- Assigned task -
A word-for-word copy of all entries is required, without images.

- Entries supplied -
[Start of section]
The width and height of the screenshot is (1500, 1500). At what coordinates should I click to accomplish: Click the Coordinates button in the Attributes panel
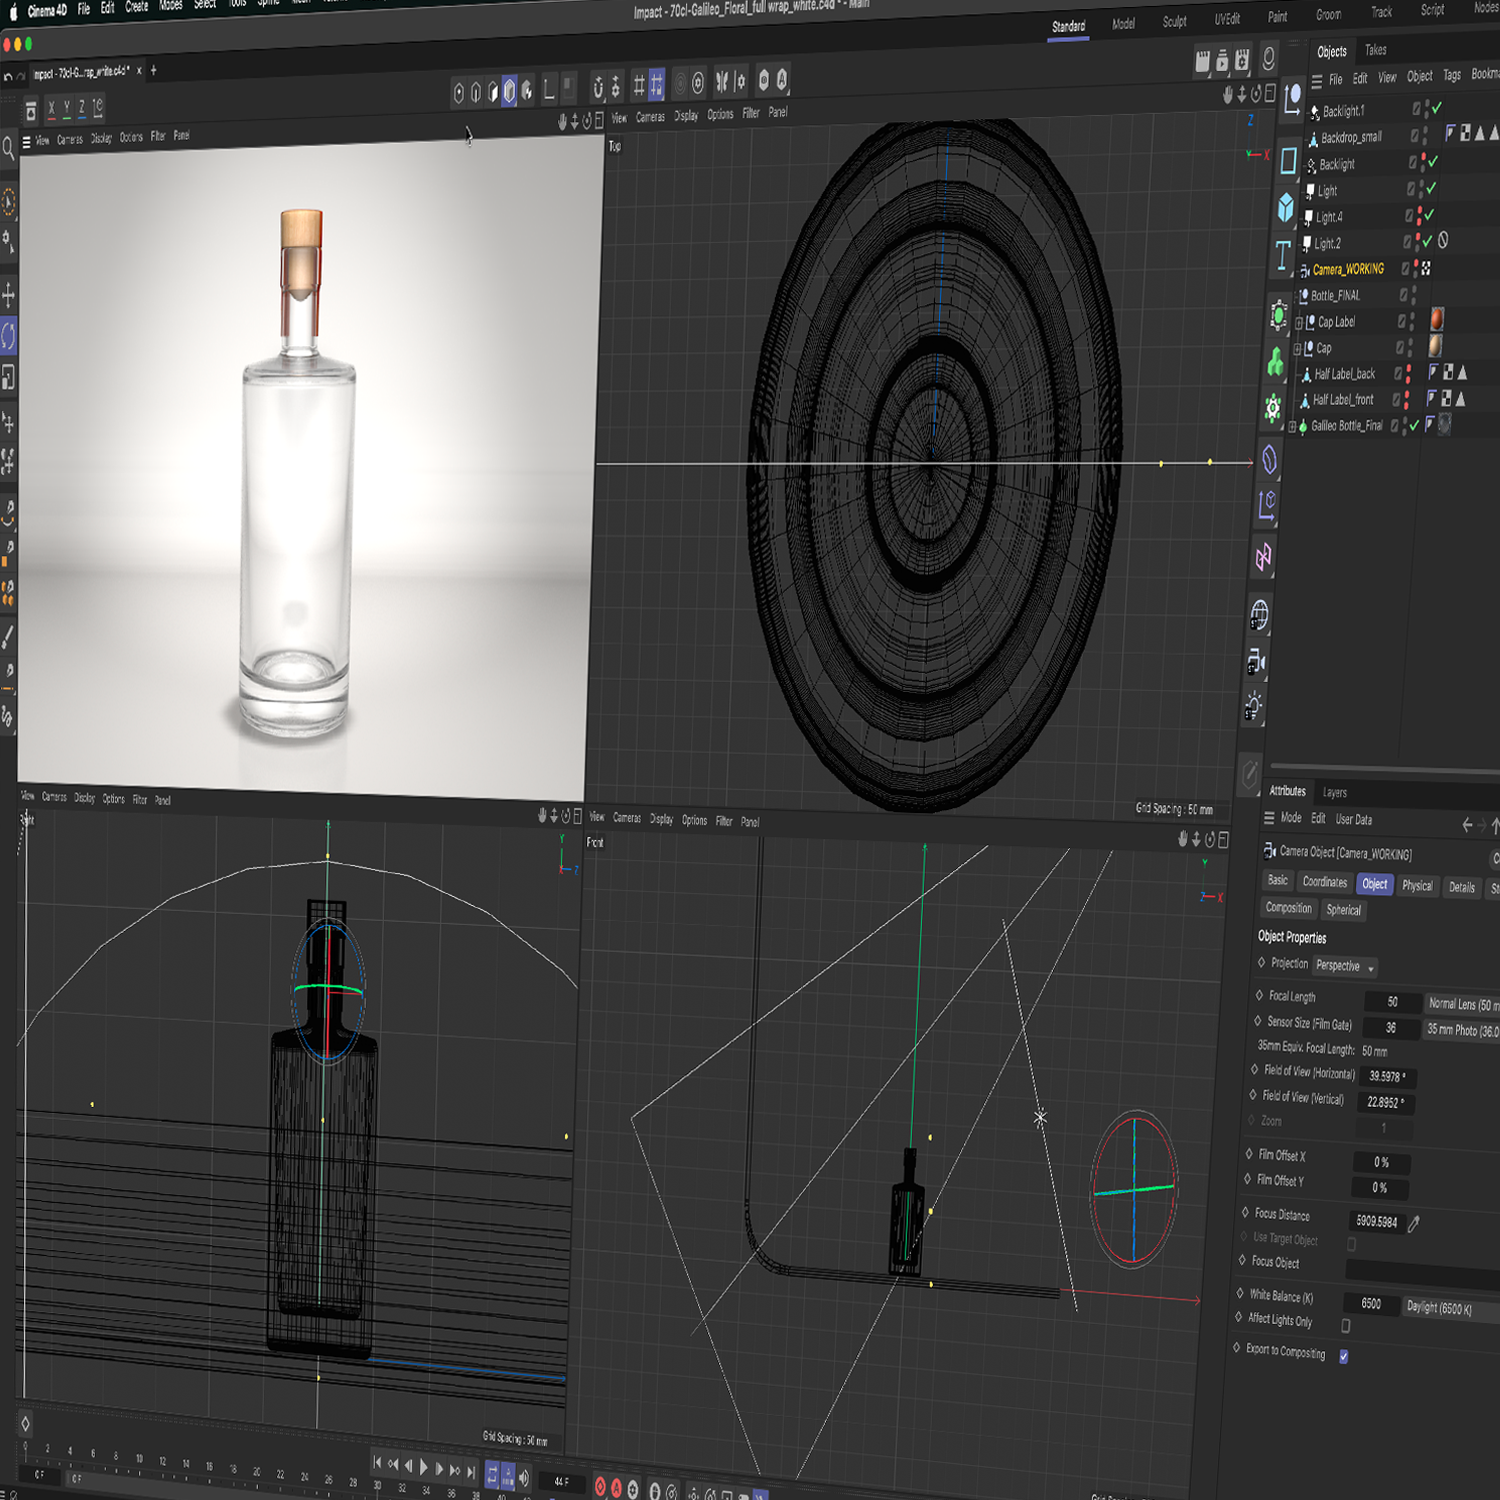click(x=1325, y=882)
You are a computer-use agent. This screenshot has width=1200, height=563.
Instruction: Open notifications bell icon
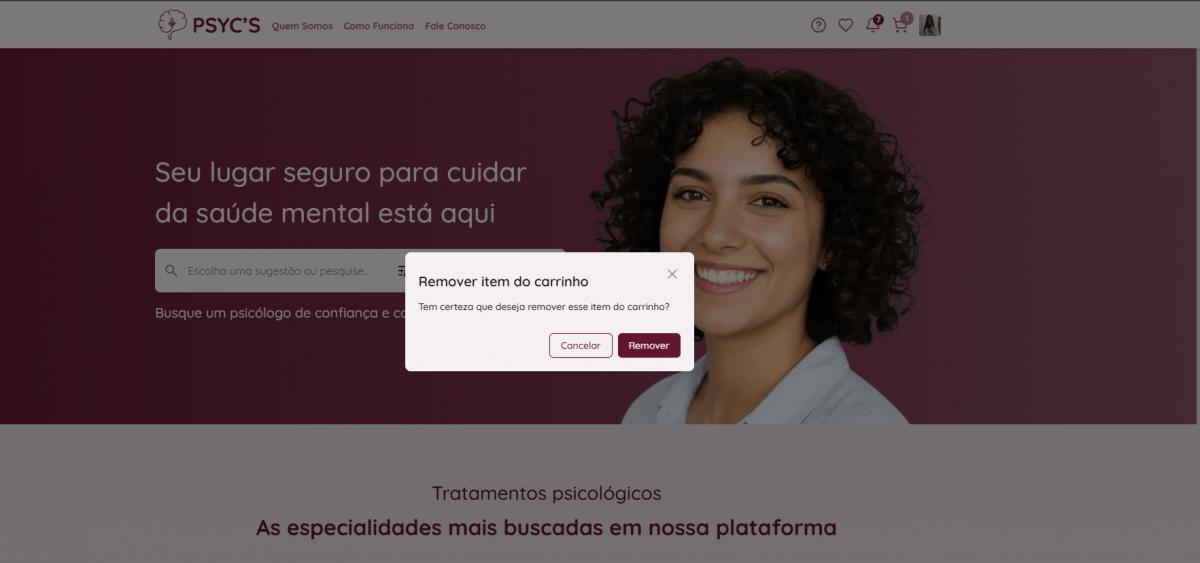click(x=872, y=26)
[End of section]
- Reply -
The width and height of the screenshot is (1500, 1500). At what coordinates should I click to accomplish: Click the Coordinates button in the Attributes panel
click(x=1325, y=882)
You are a computer-use agent. This screenshot has width=1200, height=563.
Instruction: Open notifications bell icon
click(x=872, y=26)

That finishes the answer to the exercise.